> [WORK INSTRUCTION]:
What lines below contain the word "Data"? Please pull each one out.

□ □ □

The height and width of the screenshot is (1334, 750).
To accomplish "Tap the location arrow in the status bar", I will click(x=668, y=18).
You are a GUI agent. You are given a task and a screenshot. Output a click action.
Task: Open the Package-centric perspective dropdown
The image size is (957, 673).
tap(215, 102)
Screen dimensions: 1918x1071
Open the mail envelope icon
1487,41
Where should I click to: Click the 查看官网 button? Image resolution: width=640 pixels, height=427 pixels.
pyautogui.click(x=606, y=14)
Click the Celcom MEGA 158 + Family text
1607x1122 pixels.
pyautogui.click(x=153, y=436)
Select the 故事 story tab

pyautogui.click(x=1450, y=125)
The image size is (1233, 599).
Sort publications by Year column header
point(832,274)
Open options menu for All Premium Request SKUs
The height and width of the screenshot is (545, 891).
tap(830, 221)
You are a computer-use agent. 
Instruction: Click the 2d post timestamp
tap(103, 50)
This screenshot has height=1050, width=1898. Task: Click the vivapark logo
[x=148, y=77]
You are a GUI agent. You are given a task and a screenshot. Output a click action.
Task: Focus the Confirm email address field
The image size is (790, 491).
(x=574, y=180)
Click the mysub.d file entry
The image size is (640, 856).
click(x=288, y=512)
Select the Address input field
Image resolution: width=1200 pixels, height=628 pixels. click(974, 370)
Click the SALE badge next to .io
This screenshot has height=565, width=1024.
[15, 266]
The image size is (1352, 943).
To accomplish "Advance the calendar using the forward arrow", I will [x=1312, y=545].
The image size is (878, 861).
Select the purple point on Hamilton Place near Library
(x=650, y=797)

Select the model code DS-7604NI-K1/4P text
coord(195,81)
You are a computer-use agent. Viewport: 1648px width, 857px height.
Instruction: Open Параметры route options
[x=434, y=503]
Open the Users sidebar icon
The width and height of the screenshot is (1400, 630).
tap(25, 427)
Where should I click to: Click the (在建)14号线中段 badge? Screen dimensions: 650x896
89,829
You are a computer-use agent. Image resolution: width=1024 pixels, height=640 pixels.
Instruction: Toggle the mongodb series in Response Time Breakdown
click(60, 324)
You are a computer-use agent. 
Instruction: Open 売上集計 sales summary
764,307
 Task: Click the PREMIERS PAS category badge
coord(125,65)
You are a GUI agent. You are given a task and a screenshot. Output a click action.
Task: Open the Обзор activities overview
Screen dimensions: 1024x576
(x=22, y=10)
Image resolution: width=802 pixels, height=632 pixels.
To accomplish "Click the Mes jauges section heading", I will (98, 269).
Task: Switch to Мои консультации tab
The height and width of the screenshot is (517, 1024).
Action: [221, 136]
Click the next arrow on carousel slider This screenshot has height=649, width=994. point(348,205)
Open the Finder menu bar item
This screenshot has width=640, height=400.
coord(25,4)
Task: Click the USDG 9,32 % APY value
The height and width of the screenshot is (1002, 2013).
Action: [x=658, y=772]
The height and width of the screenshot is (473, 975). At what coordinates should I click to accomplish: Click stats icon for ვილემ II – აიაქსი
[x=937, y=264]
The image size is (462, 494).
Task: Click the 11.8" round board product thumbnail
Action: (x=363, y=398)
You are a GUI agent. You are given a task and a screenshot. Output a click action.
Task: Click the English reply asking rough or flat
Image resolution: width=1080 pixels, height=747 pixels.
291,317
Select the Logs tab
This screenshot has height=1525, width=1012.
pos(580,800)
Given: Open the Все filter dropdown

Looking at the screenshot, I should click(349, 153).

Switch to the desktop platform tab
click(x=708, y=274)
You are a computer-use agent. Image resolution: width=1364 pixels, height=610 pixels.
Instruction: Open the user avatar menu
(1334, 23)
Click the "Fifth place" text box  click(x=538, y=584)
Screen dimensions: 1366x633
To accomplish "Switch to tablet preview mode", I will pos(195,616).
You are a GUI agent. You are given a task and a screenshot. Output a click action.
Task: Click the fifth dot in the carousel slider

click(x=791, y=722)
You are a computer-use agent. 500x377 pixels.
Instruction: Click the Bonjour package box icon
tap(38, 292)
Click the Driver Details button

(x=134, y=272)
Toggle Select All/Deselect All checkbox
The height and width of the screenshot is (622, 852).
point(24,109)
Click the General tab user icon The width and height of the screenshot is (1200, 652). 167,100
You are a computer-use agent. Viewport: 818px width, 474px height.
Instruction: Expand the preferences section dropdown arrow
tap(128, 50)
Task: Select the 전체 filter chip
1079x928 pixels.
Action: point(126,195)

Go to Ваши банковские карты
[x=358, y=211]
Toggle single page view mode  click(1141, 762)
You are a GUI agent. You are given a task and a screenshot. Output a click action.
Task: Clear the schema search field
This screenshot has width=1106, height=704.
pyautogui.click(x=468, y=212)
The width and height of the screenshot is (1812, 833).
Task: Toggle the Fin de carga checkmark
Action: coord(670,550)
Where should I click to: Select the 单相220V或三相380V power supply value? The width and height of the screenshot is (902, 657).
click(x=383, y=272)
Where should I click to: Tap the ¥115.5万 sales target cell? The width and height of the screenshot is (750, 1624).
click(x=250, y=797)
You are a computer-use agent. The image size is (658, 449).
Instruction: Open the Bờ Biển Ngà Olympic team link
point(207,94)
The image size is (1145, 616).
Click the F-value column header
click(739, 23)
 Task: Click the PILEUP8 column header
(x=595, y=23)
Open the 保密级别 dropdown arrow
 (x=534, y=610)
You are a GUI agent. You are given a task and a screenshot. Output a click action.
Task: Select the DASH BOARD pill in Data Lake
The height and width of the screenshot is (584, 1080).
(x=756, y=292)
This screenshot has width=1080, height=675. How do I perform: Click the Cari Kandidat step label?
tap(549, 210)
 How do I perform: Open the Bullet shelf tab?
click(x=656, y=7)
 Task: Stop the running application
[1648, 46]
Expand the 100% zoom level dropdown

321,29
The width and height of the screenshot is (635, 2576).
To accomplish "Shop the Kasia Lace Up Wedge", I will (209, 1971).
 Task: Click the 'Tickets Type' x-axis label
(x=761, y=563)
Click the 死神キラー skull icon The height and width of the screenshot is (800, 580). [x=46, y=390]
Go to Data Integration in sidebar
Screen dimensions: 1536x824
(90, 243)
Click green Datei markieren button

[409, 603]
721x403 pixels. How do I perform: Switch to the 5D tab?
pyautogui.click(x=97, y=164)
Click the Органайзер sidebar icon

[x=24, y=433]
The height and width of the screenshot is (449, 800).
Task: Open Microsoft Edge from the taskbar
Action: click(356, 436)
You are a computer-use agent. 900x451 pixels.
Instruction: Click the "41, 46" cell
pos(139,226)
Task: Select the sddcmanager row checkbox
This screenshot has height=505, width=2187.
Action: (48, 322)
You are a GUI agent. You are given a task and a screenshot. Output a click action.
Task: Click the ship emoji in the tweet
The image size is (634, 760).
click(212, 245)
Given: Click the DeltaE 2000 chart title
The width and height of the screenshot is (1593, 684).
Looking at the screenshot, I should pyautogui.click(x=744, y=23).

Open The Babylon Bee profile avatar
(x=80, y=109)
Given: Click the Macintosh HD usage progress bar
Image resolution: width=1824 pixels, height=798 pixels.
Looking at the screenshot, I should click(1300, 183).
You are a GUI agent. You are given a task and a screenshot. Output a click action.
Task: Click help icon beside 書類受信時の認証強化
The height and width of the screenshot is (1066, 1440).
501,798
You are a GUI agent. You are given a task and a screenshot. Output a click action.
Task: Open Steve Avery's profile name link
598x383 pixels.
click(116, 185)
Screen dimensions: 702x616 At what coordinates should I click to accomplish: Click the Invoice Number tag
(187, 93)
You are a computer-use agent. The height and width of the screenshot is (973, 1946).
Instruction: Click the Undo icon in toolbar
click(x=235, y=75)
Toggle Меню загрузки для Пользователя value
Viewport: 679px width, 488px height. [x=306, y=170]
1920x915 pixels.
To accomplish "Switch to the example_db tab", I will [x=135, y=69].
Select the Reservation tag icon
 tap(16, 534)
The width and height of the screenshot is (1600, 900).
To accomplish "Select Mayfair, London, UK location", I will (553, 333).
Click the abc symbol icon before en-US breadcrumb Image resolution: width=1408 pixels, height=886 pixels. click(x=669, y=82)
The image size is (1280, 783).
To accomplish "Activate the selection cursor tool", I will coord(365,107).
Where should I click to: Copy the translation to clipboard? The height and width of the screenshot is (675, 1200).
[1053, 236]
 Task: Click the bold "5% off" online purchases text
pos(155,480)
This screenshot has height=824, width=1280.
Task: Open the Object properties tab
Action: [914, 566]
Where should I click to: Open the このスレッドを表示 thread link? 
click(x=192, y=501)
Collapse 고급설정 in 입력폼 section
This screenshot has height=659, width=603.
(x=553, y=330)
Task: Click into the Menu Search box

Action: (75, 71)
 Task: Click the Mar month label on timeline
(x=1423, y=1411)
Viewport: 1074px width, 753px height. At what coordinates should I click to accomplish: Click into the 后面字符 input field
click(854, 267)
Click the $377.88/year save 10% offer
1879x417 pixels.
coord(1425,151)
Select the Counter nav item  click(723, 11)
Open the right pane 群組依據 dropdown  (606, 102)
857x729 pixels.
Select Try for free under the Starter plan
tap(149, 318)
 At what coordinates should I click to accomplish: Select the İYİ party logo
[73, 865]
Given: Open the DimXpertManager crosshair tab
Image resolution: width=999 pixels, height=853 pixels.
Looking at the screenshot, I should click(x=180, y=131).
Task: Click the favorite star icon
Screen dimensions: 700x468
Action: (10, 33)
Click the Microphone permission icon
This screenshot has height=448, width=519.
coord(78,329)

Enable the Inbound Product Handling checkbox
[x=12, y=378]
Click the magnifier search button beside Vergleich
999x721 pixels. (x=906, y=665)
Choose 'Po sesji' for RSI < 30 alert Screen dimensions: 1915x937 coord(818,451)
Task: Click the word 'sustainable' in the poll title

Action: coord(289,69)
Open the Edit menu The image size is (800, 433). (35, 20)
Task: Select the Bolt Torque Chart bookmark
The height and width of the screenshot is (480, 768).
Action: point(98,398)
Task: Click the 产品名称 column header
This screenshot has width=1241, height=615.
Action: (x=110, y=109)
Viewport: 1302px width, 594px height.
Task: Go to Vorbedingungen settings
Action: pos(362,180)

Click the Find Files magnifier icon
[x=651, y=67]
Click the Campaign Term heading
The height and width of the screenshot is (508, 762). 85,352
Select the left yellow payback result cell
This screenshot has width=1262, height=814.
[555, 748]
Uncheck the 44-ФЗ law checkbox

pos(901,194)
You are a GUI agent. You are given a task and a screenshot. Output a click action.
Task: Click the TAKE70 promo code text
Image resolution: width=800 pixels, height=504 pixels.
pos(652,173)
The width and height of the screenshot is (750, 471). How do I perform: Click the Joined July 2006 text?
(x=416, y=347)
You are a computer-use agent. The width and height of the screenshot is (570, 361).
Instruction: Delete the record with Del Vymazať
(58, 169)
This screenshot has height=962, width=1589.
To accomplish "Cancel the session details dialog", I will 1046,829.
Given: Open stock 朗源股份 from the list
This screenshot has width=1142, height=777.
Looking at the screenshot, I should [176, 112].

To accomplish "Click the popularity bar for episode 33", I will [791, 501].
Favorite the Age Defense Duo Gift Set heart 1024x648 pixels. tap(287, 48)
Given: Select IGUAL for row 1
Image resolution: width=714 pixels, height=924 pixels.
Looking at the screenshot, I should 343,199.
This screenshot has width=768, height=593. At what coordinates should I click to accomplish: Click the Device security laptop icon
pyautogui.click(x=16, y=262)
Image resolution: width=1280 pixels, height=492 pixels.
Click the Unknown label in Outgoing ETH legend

□ □ □

> [TASK OUTPUT]:
Task: Select the DASH BOARD pill in Data Lake
Go to Data Integration in sidebar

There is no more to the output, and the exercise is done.